Top of THE INPUT

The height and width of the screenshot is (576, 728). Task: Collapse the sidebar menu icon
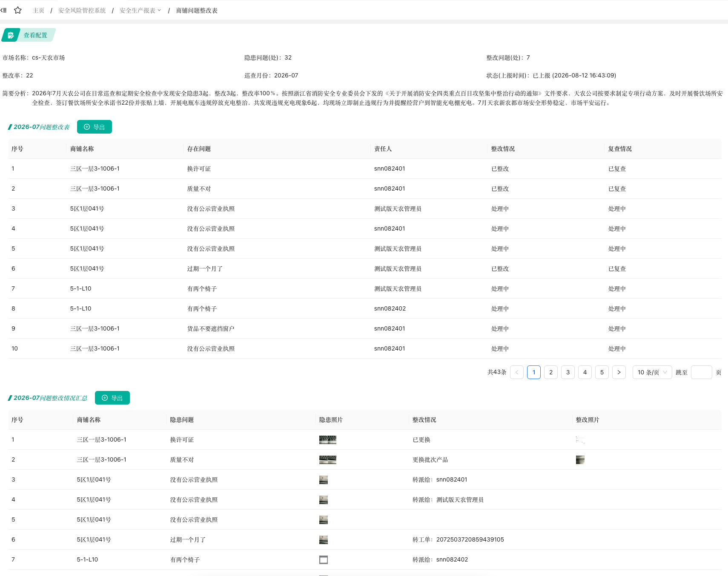click(4, 10)
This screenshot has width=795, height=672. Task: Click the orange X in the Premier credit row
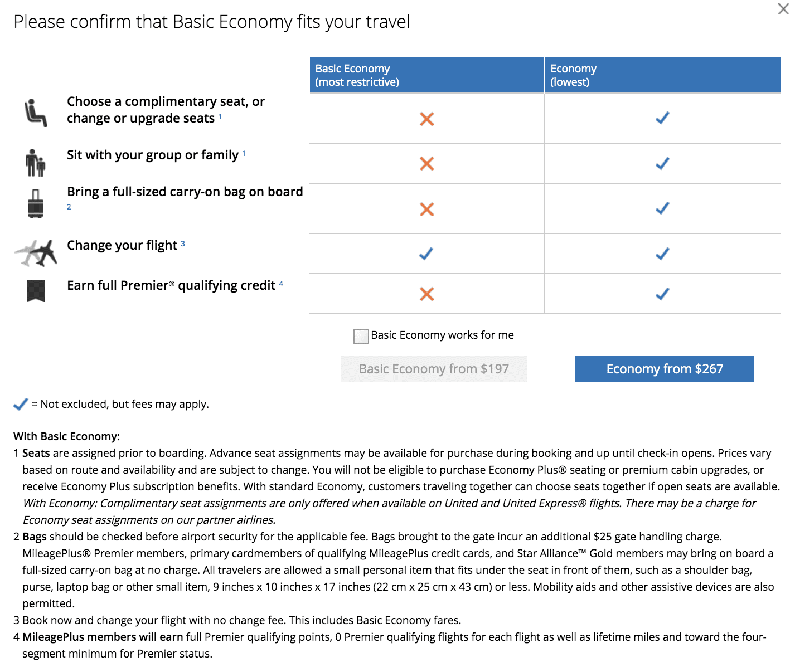(x=426, y=294)
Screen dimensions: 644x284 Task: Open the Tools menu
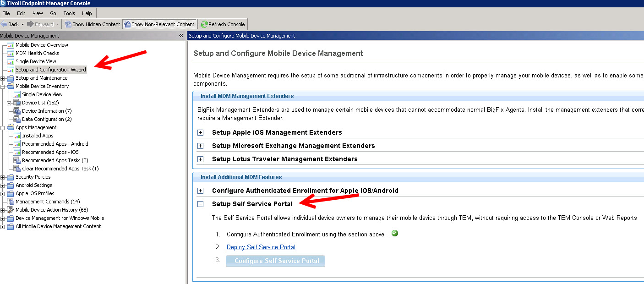click(x=69, y=13)
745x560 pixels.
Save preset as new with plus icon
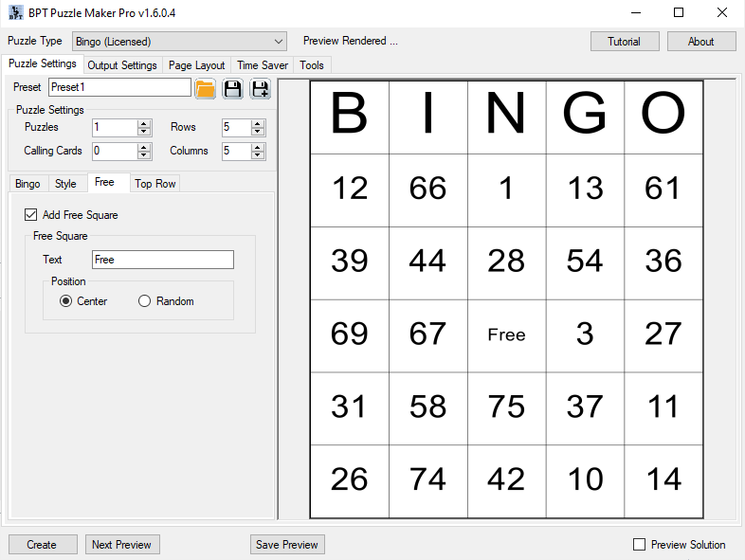[x=261, y=89]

Bottom of THE INPUT

#### TASK ITEM:
With the pictures omitted, the records above are to be repeated exactly.

#### ANSWER TO THE PROBLEM:
The height and width of the screenshot is (576, 728). Task: Collapse the sidebar menu icon
click(4, 10)
This screenshot has width=795, height=672. Task: Click the orange X in the Premier credit row
(x=426, y=294)
Screen dimensions: 644x284 Task: Open the Tools menu
click(x=69, y=13)
745x560 pixels.
Save preset as new with plus icon
[x=261, y=89]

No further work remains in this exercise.